Children are not known for embracing ambiguity. They like the world to exist in black and white. Except things frequently turn inside-out without warning, and their favorite foods become the work of the devil, and songs they used to love now make them scream just to drown out the torment, and yes, the cozy bedroom is suddenly scary.

Cue tantrum.

Mine. Not theirs.

Have you ever heard the phrase "insanity is doing the same thing over and over and expecting different results"? That's what it's like to argue with an angry or upset child.

"But yesterday, you said (insert whatever thing your child has decided to boycott here) was your favorite!"

Do you know how often I've won that argument? Never. I've never won that fight.

The worst part of the whole thing is that they were right all along.

And so was I.


Dialectical approaches to parenting help us teach our children to accept that there are truths in the world they aren't going to like and are still going to exist, that they can move on from difficult experiences without submitting to them, and that they can still enjoy the moment even if it's not their ideal situation. They can hate their bed AND accept that they have to sleep in it, so maybe if they turn it into a tent, it won't be so bad.

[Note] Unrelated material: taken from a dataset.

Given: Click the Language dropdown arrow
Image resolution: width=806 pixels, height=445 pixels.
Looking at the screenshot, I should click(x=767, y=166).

And dialectical reasoning doesn't just inform how we talk to our kids when they're young. It's about how we hear their words to us as they grow: "I love you AND I need space." And how we respond: "I want you to stay my baby forever AND you need to start taking responsibility for yourself." Dialectics would propose that both of these feelings need to exist at the same time and will necessarily ebb and flow as the child grows and develops.

Of course, simply replacing a single word in your vocabulary won't eliminate tantrums or rid the world of parental guilt. Nothing is that easy. And still it's remarkable what a difference it makes to compassion and understanding. I can believe that the smell of pasta makes my middle child want to vomit AND that he can simply choose to move to a different room. That way, he feels completely valid in his experience of the unbearably foul odor of boiling water and remains in charge of dealing with his own sensitivities. He's not wrong AND it's not my responsibility to solve the problem for him.

It's a small shift. A tiny, almost imperceptible change. And what do you really have to lose? If nothing else, there's enormous benefit to paying attention to how frequently you are tempted to discount the feelings and experiences of others.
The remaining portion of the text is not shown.